Wie lange dauert die Ausbildung zum Kaufmann für Spedition und Logistikdienstleistung?
Die duale Ausbildung zum Kaufmann für Spedition und Logistikdienstleistung dauert regulär 3 Jahre. In dieser Zeit wechselst du zwischen Berufsschule und Ausbildungsbetrieb.
Gibt es Spezialisierungen im Beruf Kaufmann für Spedition und Logistikdienstleistung?
Eine formale Fachrichtung innerhalb der Ausbildung gibt es nicht, jedoch können sich Auszubildende je nach Betrieb auf bestimmte Bereiche wie Seefracht, Luftfracht, Landverkehr oder Lagerlogistik spezialisieren. Im Berufsschulunterricht und durch betriebliche Schwerpunkte werden unterschiedliche Logistikbereiche vertieft. Manche Betriebe bieten zudem zusätzliche Zertifikate, etwa im Zollwesen, an.
Welcher Schulabschluss wird für die Ausbildung zum Kaufmann für Spedition und Logistikdienstleistung benötigt?
Gesetzlich vorgeschrieben ist kein bestimmter Schulabschluss, jedoch bevorzugen die meisten Ausbildungsbetriebe Bewerber mit mittlerem Schulabschluss (Realschulabschluss) oder Abitur. Bewerber mit Hauptschulabschluss werden ebenfalls eingestellt, insbesondere wenn sie gute Noten in Mathematik und Deutsch vorweisen können. Englischkenntnisse sind aufgrund des internationalen Umfelds von Vorteil.
In welchen Branchen und bei welchen Arbeitgebern kann man als Kaufmann für Spedition und Logistikdienstleistung arbeiten?
Typische Arbeitgeber sind Speditionsunternehmen, Logistikdienstleister sowie Kurier-, Express- und Paketdienste. Auch Industrie- und Handelsunternehmen mit eigenen Logistikabteilungen, Reedereien, Fluggesellschaften und Zolldienstleister beschäftigen diesen Berufsstand. Der Arbeitsmarkt ist national wie international ausgerichtet, was vielfältige Einsatzmöglichkeiten bietet.

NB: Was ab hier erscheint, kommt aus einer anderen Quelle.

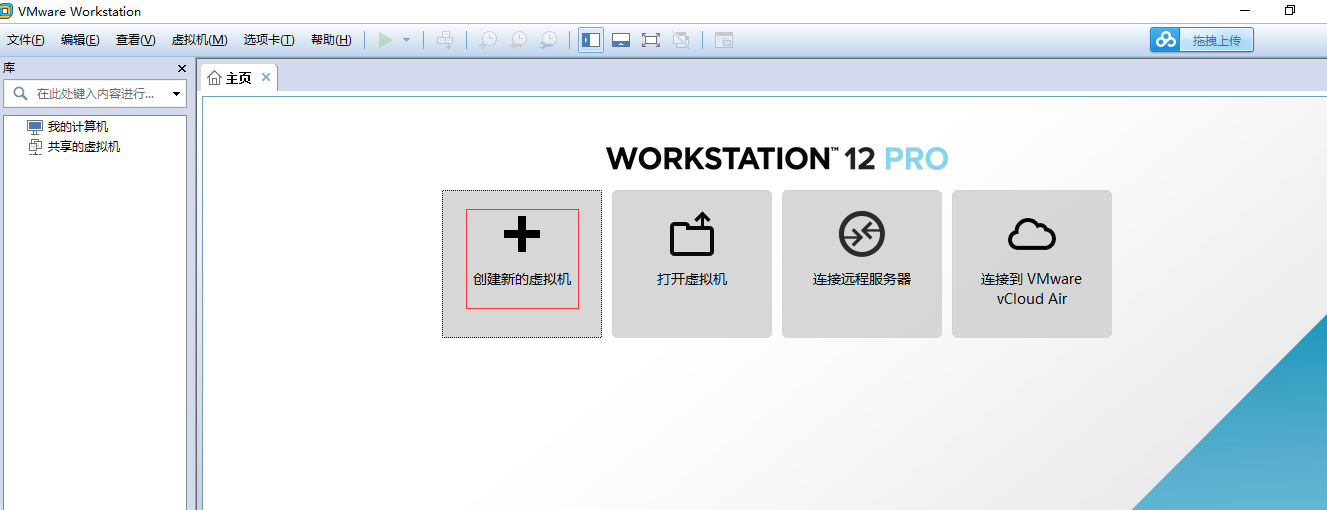Toggle the library sidebar view icon
Viewport: 1327px width, 510px height.
tap(591, 40)
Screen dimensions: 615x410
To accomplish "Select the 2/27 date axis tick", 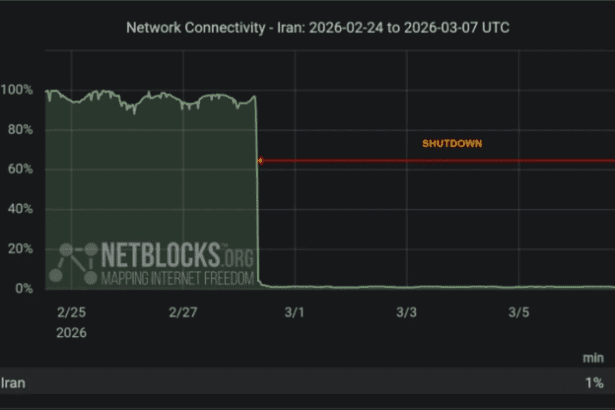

Welche Weiterbildungs- und Studienmöglichkeiten gibt es nach der Ausbildung?
Nach der Ausbildung kann man sich zum Speditionskaufmann oder Logistikmeister (IHK) weiterbilden oder den Abschluss als Fachwirt für Güterverkehr und Logistik erwerben. Mit Abitur oder Fachhochschulreife ist ein Studium der Betriebswirtschaftslehre, Logistik oder des Supply Chain Managements möglich. Einige Hochschulen bieten zudem duale Studiengänge an, die an die Ausbildung anknüpfen.